There is very little residential in midtown. It is offices and hotels. 
Most of NYC is safe to walk pretty much all of the time. 
I like here so what area are you wondering where it is?  

Sent from my LT26i using Tapatalk


----------



## ronparise (Jan 4, 2014)

Wyndham has a timeshare property in Manhattan now, that you might consider.


----------



## rhonda (Jan 4, 2014)

ResorTime.com rents both Radio City Apartments as well as Manhattan Club.


----------



## Beaglemom3 (Jan 4, 2014)

rhonda said:


> ResorTime.com rents both Radio City Apartments as well as Manhattan Club.



I have heard good things about the Radio City Apts. from a lawyer friend who stays in NYC frequently.
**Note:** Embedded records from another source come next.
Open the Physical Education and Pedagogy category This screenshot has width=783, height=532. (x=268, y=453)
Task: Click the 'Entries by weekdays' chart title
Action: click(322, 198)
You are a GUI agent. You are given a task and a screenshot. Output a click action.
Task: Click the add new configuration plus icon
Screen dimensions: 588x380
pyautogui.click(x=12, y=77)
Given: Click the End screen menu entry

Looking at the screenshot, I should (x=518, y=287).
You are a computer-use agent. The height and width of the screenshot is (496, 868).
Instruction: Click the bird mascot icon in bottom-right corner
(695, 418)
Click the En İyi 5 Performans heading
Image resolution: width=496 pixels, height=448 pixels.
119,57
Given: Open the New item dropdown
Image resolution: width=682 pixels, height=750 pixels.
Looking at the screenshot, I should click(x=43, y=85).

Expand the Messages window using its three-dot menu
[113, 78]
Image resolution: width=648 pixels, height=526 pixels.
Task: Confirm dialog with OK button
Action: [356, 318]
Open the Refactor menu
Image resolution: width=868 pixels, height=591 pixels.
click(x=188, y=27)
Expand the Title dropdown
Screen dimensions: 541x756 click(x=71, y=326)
Good, basic accommodations in a great location.

I stayed here  http://deals.elementhotels.com/Elem..._Google_Exact_element_hotel_nyc_030911_NAD_FM   when it first opened and got a great SPG rate. The rate has gone up,  though. If you're an SPG member, you could use pts. or get a decent rate.
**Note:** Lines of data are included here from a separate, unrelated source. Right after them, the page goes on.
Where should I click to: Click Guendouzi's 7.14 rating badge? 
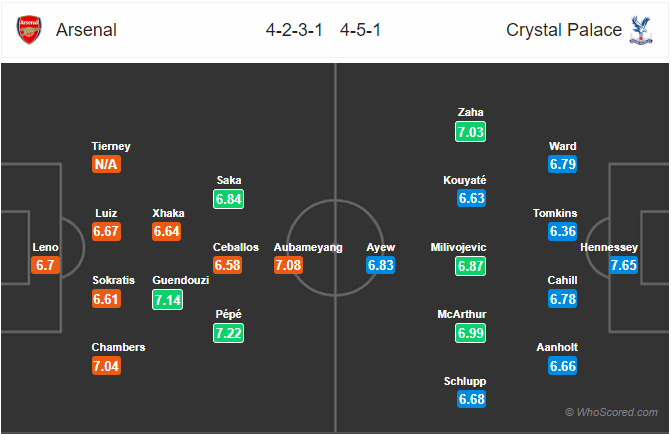tap(167, 299)
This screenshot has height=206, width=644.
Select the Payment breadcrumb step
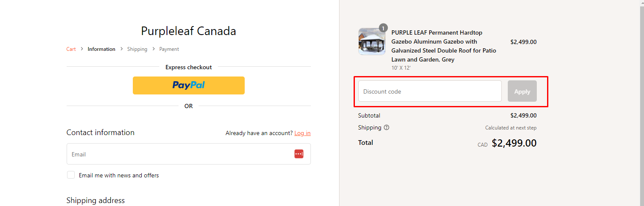coord(169,49)
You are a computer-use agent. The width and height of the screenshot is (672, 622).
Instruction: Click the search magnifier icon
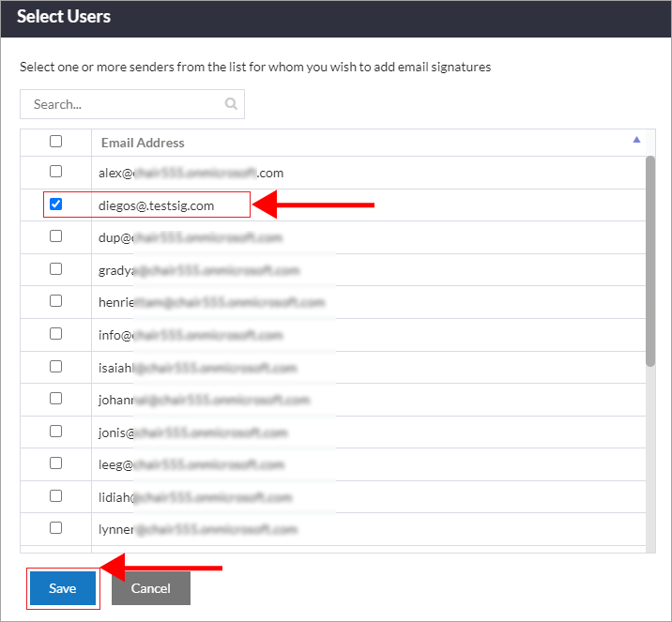click(x=231, y=104)
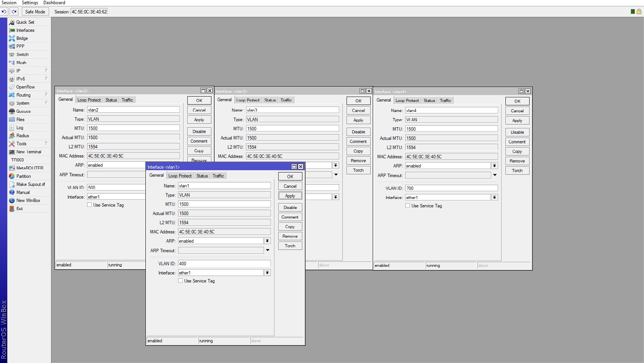Open the Partition sidebar icon
The image size is (644, 363).
12,176
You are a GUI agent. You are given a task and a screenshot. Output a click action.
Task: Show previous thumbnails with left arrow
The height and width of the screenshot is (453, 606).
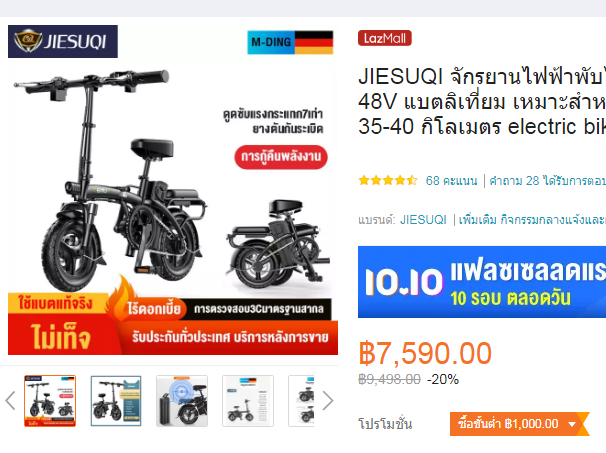pyautogui.click(x=10, y=400)
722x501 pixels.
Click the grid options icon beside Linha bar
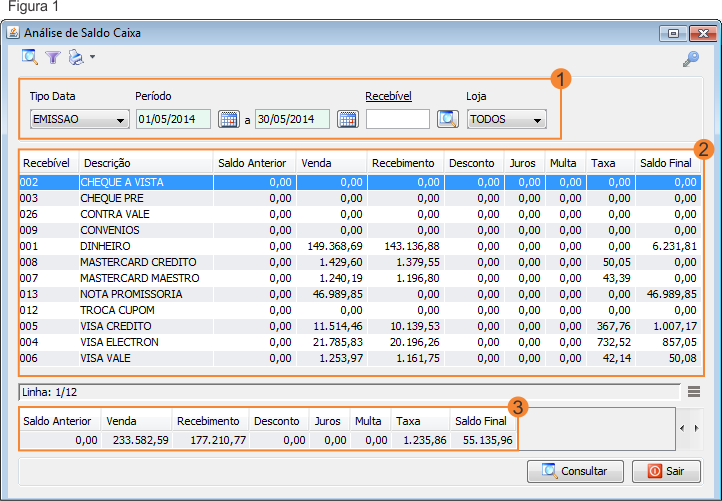(694, 391)
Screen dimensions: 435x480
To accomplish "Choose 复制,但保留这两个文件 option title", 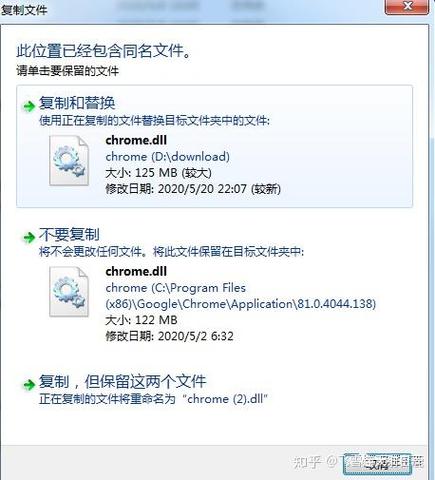I will click(122, 381).
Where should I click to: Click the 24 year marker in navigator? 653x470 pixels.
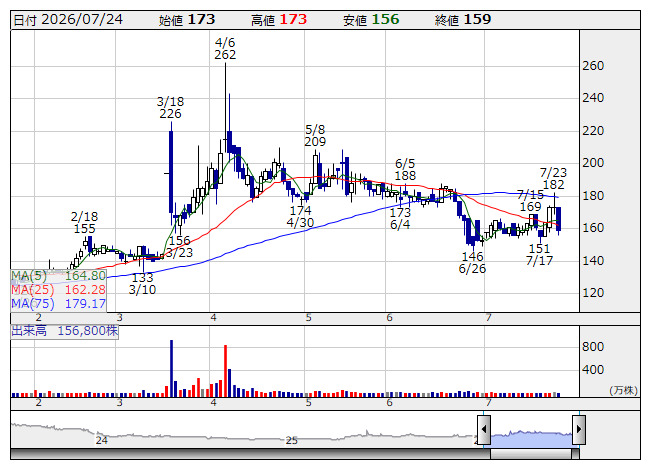[x=102, y=440]
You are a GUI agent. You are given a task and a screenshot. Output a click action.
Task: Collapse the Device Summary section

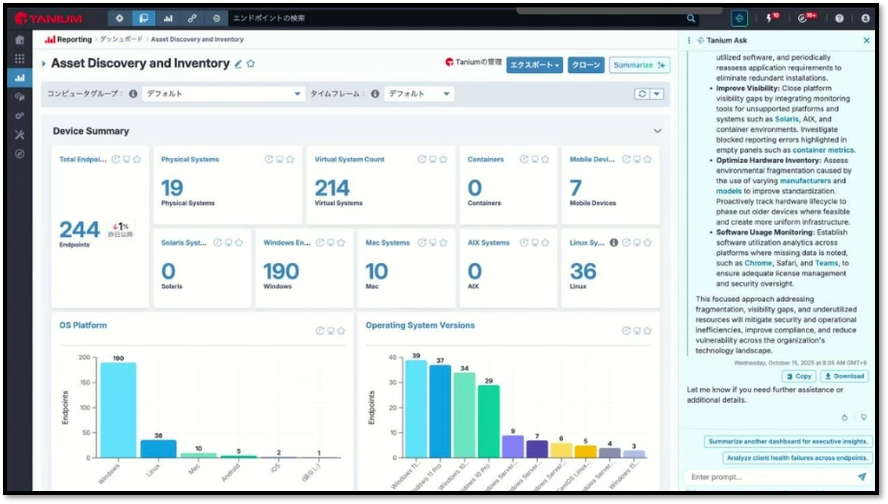click(x=657, y=131)
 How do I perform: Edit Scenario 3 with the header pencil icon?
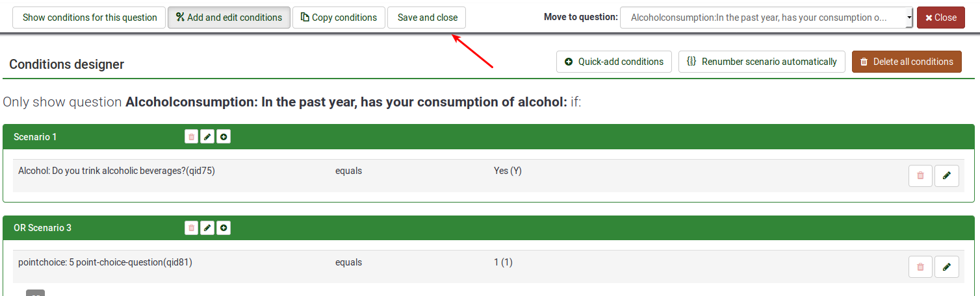pos(207,228)
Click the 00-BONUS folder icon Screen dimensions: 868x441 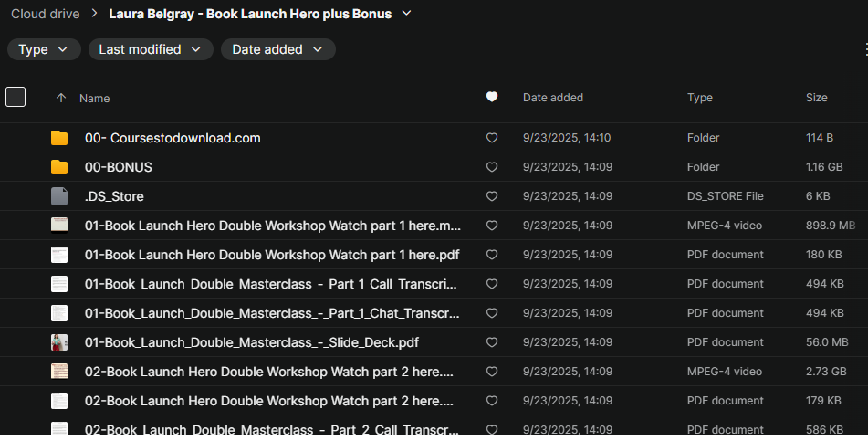pyautogui.click(x=59, y=167)
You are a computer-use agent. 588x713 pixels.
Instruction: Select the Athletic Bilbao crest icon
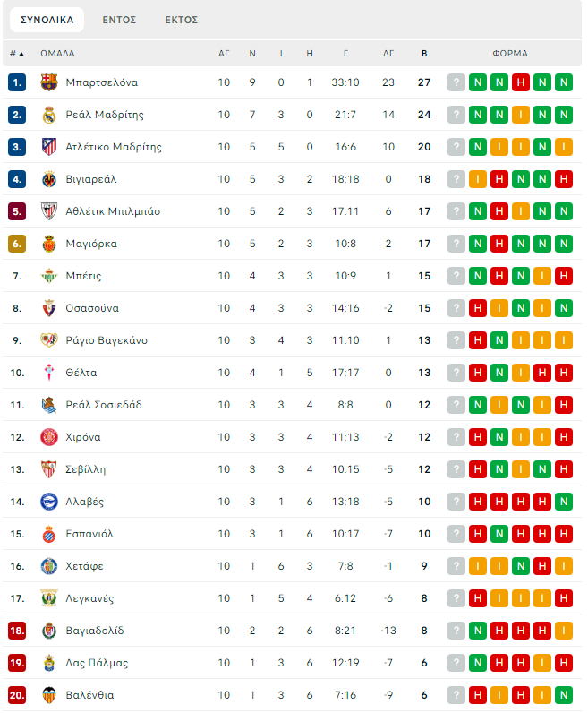tap(49, 211)
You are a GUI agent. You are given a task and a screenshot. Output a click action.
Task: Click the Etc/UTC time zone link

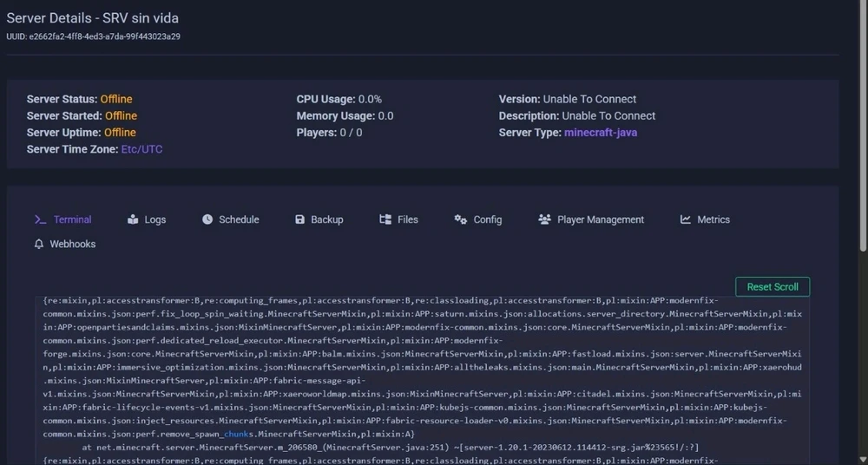coord(141,149)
The rooms are small, but have a d/w, refrigerator, coffee maker in the room. They used to have free breakfasts in the reception/arrival area. Not sure if that's still being offered.


----------



## mike130 (Jan 4, 2014)

Mike&Edie said:


> Glynda, we just booked a six night stay in Queens, New York. I had a request in with both RCI and II for New York City but nothing was coming in so I did lots of research and booked with Fairfield Inn and Suites by Marriott.  It has what looks like a nice breakfast buffet, free parking, and a nice room with a view of Manhatten.  The cost will be $708 (plus tax) for a double room.  I had looked everywhere (AirBnB, Homeaway, Priceline, Expedia, etc., etc.). They also offer a free shuttle to the subway, and a pickup from there.  They said it was about a 20 minute ride into downtown.  We got in Feb. (15-22).  We'll let you know what it's like if you want.
> 
> Edie
> www.fulltimetimeshare.com



Hi Edie, curious as to which one you booked.  Van Dam Street or 40th Road.  I used to live in the area.


----------



## Mike&Edie (Jan 4, 2014)

Mike130,
It's the one on Van Dam.  Do you know anythng about the area? Safe?  How far into Times Square?  Would appreciate any help.  I sure tried to do my research but it gets overwhelming after awhile with where to go and I refuse to pay $60.00 a day for parking in addition to the room.

Edie
www.fulltimetimeshare.com


----------



## mike130 (Jan 4, 2014)

I pretty much an industrial area about 75 percent and about 25 percent residential its safe but take advantage of the shuttle to and from the subway as it’s not that close and you won’t see many people on the streets at night. The train station (#7 train) is about a five minute shuttle ride from the hotel and the train ride is about ten to fifteen minutes to Times Sq.
There is almost nothing in the area but if you at the hotel and are looking for something to eat there is an Irish pub called Bantry Bay Publick House on Greenpoint Ave, small menu but the food is good.  I didn’t live near this Fairfield but the other one on 40th Rd but I’m very familiar with this area.


----------



## Mike&Edie (Jan 4, 2014)

Mike130,
Thanks for all the great info.  I thought the price for this Fairfield was really good for what they offer.  The only other time I've been in NYC, we stayed at the Wellington in the upper East side (I believe).  It was $170 a night in 2009.) We didn't have a car then.  Never been on the subway and we're looking forward to the adventure.

Edie
www.fulltimetimeshare.com


----------



## Glynda (Jan 4, 2014)

*Element*



Beaglemom3 said:


> I have heard good things about the Radio City Apts. from a lawyer friend who stays in NYC frequently. Good, basic accommodations in a great location.
> 
> I stayed here  http://deals.elementhotels.com/Elem..._Google_Exact_element_hotel_nyc_030911_NAD_FM   when it first opened and got a great SPG rate. The rate has gone up,  though. If you're an SPG member, you could use pts. or get a decent rate.
> 
> The rooms are small, but have a d/w, refrigerator, coffee maker in the room. They used to have free breakfasts in the reception/arrival area. Not sure if that's still being offered.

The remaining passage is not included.